Division of Endocrinology, Department of Pediatrics

Document Type

Data

File Format & Size

.xlsx (884 KB)

Publication Date

6-26-2018

Keywords

tobacco smoke exposure, vitamin D, children, predictor, NHANES, National Health and Nutrition Examination Survey

Description

Manuscript abstract:

Importance: The role of tobacco-smoke exposure on serum vitamin D concentration in US pediatric population is not known.
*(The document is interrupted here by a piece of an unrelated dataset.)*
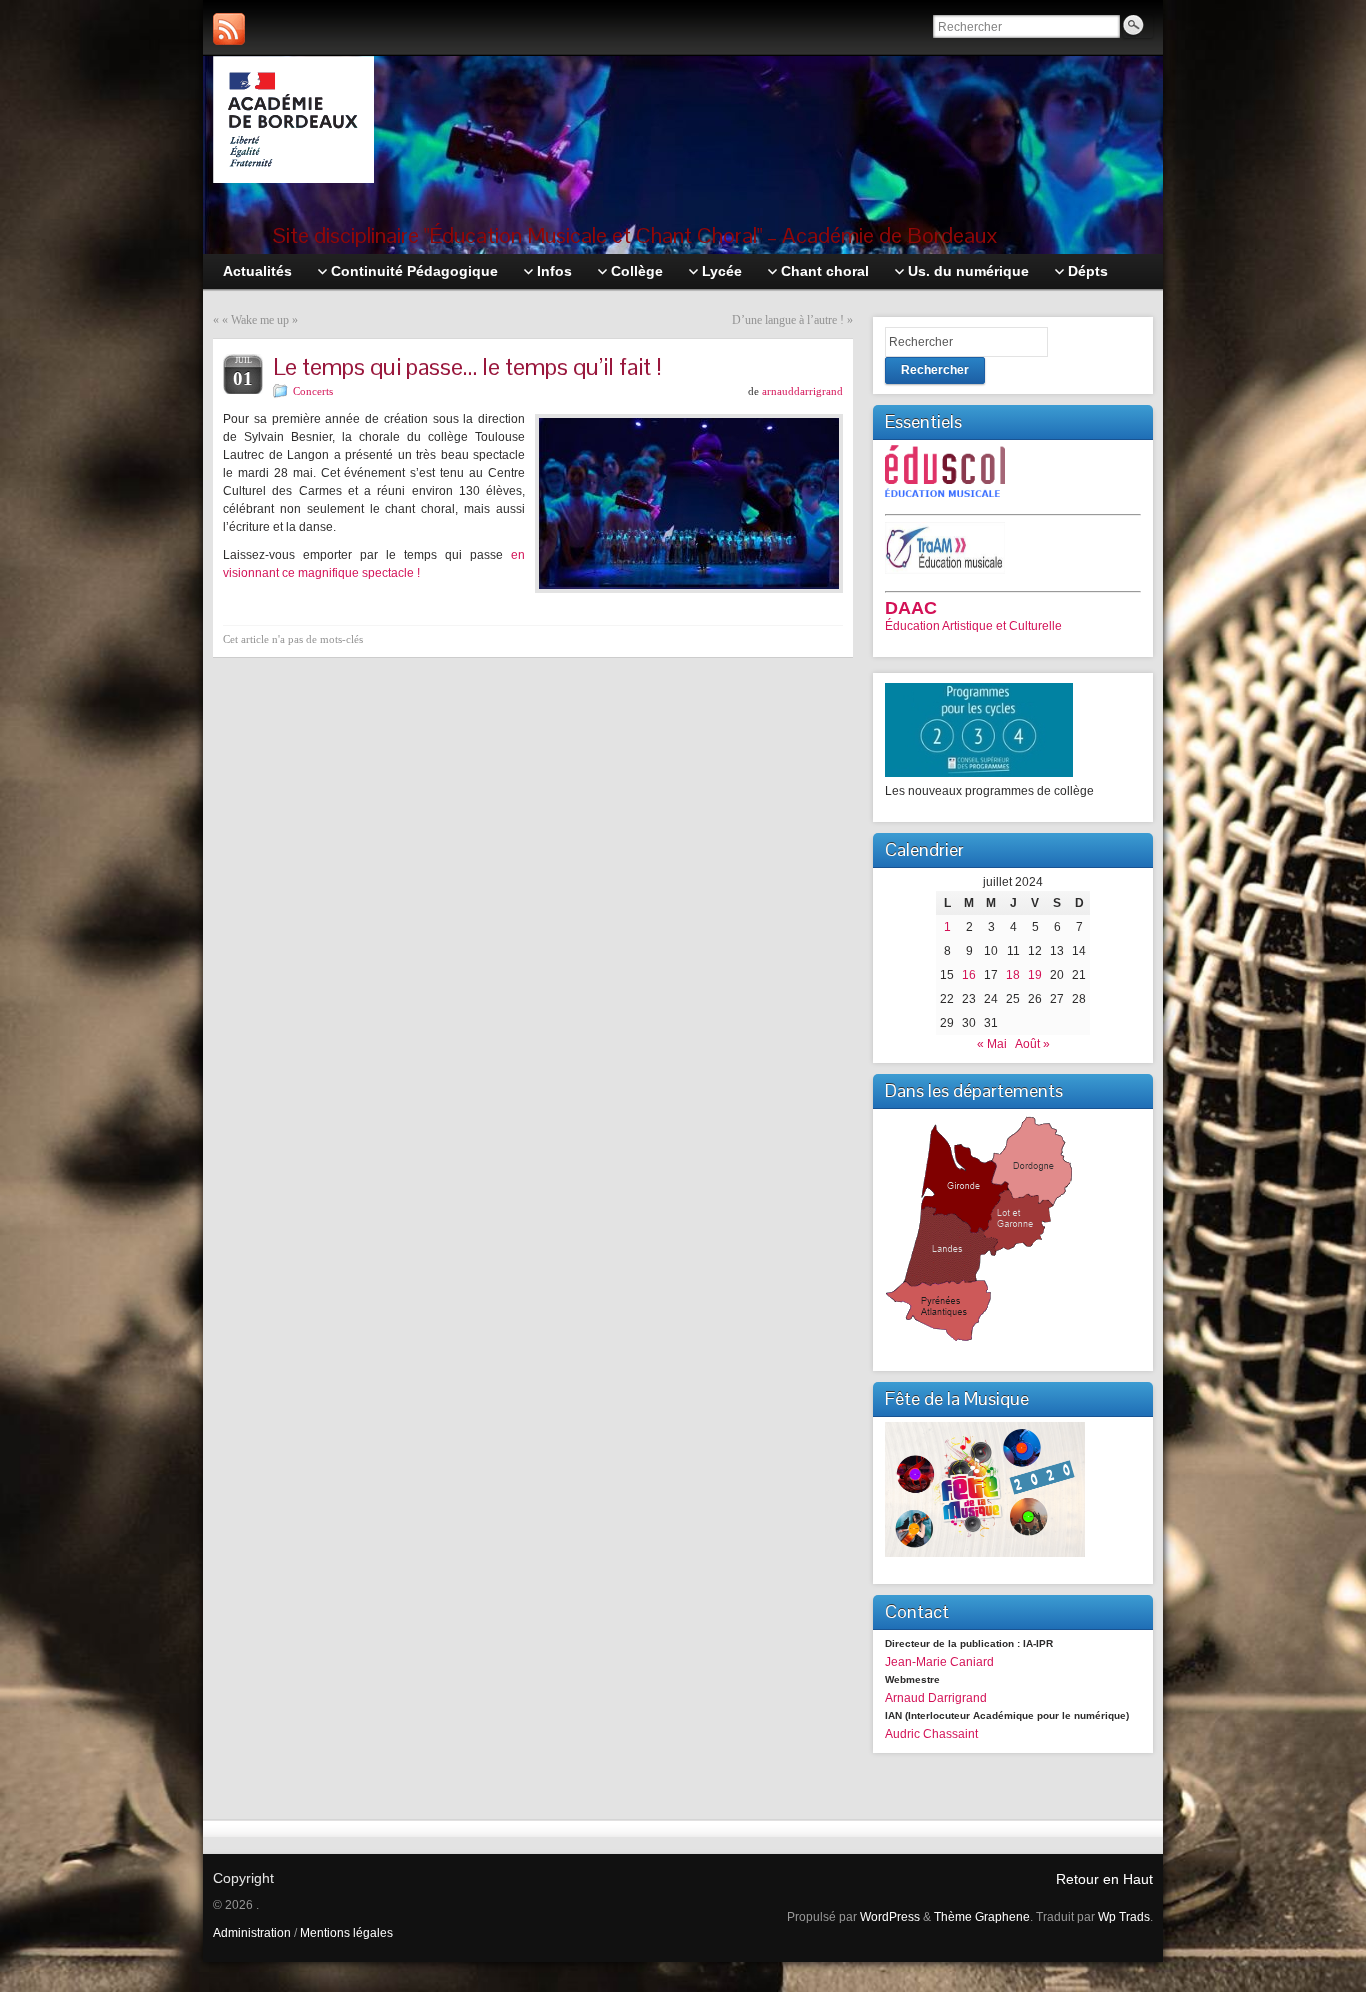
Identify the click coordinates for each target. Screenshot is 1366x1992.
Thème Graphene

We hypothesized that tobacco smoke exposure would increase the prevalence of vitamin D deficiency in US children.

Methods: Representative national data were accessed from the National Health and Nutrition Examination Survey (NHANES) 2009-2010 databank on 2,263 subjects of ages 3 to 17 years. Subjects were categorized into two groups based on their age: children, if <10 years; and youth if 10 to 17 years. Descriptive and multiple logistic regression analyses were conducted to determine the effect of serum cotinine-verified tobacco smoke exposure on vitamin D status after controlling for key sociodemographic confounders. Vitamin D deficiency was defined as 25(OH)D <20 ng/mL, insufficiency as 25(OH)D of 20-29.9 ng/mL, and sufficiency as 25(OH)D of ≥30 ng/mL. Tobacco smoke exposure status was defined by serum cotinine concentration as follows: unexposed and non-smoking (<0.05 ng/mL) and exposed (passive and active smokers combined) (≥0.05ng/mL). Specifically, passive and active smoking were defined as cotinine of 0.05-10 ng/mL, and ≥10ng/mL respectively.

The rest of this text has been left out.